■ **Exercise instructions**: Return the following material line for line, with no alterations.

(Target position records)
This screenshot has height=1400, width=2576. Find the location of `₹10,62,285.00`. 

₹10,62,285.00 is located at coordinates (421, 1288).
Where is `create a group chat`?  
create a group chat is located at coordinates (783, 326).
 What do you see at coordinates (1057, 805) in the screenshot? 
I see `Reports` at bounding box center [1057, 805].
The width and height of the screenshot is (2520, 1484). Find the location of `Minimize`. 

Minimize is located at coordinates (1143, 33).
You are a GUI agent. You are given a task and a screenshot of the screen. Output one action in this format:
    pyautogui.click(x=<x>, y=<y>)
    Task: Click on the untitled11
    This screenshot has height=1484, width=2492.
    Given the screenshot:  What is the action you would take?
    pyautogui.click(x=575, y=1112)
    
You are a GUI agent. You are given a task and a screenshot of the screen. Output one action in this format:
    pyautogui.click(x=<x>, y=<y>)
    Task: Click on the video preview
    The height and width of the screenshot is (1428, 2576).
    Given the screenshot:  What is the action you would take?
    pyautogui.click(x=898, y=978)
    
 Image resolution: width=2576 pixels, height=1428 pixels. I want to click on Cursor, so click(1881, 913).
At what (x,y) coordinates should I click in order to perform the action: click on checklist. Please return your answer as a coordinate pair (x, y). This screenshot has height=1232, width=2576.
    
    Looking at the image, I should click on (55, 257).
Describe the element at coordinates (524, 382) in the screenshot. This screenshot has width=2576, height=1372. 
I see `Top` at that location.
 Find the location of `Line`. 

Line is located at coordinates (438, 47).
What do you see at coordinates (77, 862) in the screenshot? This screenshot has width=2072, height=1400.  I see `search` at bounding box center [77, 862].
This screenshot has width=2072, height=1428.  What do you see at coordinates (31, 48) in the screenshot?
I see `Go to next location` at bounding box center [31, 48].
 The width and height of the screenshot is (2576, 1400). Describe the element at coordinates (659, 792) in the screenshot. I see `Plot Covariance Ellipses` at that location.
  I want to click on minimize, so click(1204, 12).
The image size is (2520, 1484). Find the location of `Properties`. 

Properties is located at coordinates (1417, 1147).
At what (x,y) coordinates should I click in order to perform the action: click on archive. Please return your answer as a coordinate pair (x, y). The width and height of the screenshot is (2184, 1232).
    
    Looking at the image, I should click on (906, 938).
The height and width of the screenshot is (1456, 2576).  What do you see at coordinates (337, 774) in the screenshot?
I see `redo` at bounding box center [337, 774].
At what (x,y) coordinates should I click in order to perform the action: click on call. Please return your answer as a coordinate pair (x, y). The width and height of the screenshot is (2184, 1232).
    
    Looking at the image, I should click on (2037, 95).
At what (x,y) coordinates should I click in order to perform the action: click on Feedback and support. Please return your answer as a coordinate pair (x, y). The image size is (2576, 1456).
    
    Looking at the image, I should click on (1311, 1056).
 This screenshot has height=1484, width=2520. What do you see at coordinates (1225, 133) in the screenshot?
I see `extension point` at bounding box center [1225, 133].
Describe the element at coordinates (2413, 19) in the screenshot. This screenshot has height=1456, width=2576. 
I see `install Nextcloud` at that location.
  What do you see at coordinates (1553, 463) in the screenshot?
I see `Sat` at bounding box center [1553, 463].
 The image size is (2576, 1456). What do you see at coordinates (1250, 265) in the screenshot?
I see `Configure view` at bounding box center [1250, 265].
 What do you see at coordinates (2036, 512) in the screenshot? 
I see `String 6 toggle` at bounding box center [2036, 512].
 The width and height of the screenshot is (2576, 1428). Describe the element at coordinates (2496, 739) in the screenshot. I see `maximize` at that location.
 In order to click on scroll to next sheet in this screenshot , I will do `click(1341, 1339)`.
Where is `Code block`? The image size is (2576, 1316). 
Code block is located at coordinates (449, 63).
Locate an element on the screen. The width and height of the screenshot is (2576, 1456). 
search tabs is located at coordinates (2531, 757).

■ **Completed task**:
This screenshot has height=1400, width=2576. Find the location of `₹10,62,285.00`. 

₹10,62,285.00 is located at coordinates (421, 1288).
Where is `create a group chat`?  
create a group chat is located at coordinates (783, 326).
 What do you see at coordinates (1057, 805) in the screenshot? 
I see `Reports` at bounding box center [1057, 805].
The width and height of the screenshot is (2520, 1484). Find the location of `Minimize`. 

Minimize is located at coordinates (1143, 33).
You are a GUI agent. You are given a task and a screenshot of the screen. Output one action in this format:
    pyautogui.click(x=<x>, y=<y>)
    Task: Click on the untitled11
    This screenshot has height=1484, width=2492.
    Given the screenshot:  What is the action you would take?
    pyautogui.click(x=575, y=1112)
    
You are a GUI agent. You are given a task and a screenshot of the screen. Output one action in this format:
    pyautogui.click(x=<x>, y=<y>)
    Task: Click on the video preview
    The height and width of the screenshot is (1428, 2576).
    Given the screenshot:  What is the action you would take?
    pyautogui.click(x=898, y=978)
    
 Image resolution: width=2576 pixels, height=1428 pixels. I want to click on Cursor, so click(1881, 913).
At what (x,y) coordinates should I click in order to perform the action: click on checklist. Please return your answer as a coordinate pair (x, y). This screenshot has height=1232, width=2576.
    
    Looking at the image, I should click on (55, 257).
Describe the element at coordinates (524, 382) in the screenshot. This screenshot has width=2576, height=1372. 
I see `Top` at that location.
 Find the location of `Line`. 

Line is located at coordinates (438, 47).
What do you see at coordinates (77, 862) in the screenshot? This screenshot has width=2072, height=1400.  I see `search` at bounding box center [77, 862].
This screenshot has width=2072, height=1428.  What do you see at coordinates (31, 48) in the screenshot?
I see `Go to next location` at bounding box center [31, 48].
 The width and height of the screenshot is (2576, 1400). Describe the element at coordinates (659, 792) in the screenshot. I see `Plot Covariance Ellipses` at that location.
  I want to click on minimize, so click(1204, 12).
The image size is (2520, 1484). Find the location of `Properties`. 

Properties is located at coordinates (1417, 1147).
At what (x,y) coordinates should I click in order to perform the action: click on archive. Please return your answer as a coordinate pair (x, y). The width and height of the screenshot is (2184, 1232).
    
    Looking at the image, I should click on (906, 938).
The height and width of the screenshot is (1456, 2576).  What do you see at coordinates (337, 774) in the screenshot?
I see `redo` at bounding box center [337, 774].
At what (x,y) coordinates should I click in order to perform the action: click on call. Please return your answer as a coordinate pair (x, y). The width and height of the screenshot is (2184, 1232).
    
    Looking at the image, I should click on (2037, 95).
At what (x,y) coordinates should I click in order to perform the action: click on Feedback and support. Please return your answer as a coordinate pair (x, y). The image size is (2576, 1456).
    
    Looking at the image, I should click on (1311, 1056).
 This screenshot has height=1484, width=2520. What do you see at coordinates (1225, 133) in the screenshot?
I see `extension point` at bounding box center [1225, 133].
Describe the element at coordinates (2413, 19) in the screenshot. This screenshot has height=1456, width=2576. 
I see `install Nextcloud` at that location.
  What do you see at coordinates (1553, 463) in the screenshot?
I see `Sat` at bounding box center [1553, 463].
 The image size is (2576, 1456). What do you see at coordinates (1250, 265) in the screenshot?
I see `Configure view` at bounding box center [1250, 265].
 What do you see at coordinates (2036, 512) in the screenshot? 
I see `String 6 toggle` at bounding box center [2036, 512].
 The width and height of the screenshot is (2576, 1428). Describe the element at coordinates (2496, 739) in the screenshot. I see `maximize` at that location.
 In order to click on scroll to next sheet in this screenshot , I will do `click(1341, 1339)`.
Where is `Code block`? The image size is (2576, 1316). 
Code block is located at coordinates (449, 63).
Locate an element on the screen. The width and height of the screenshot is (2576, 1456). 
search tabs is located at coordinates (2531, 757).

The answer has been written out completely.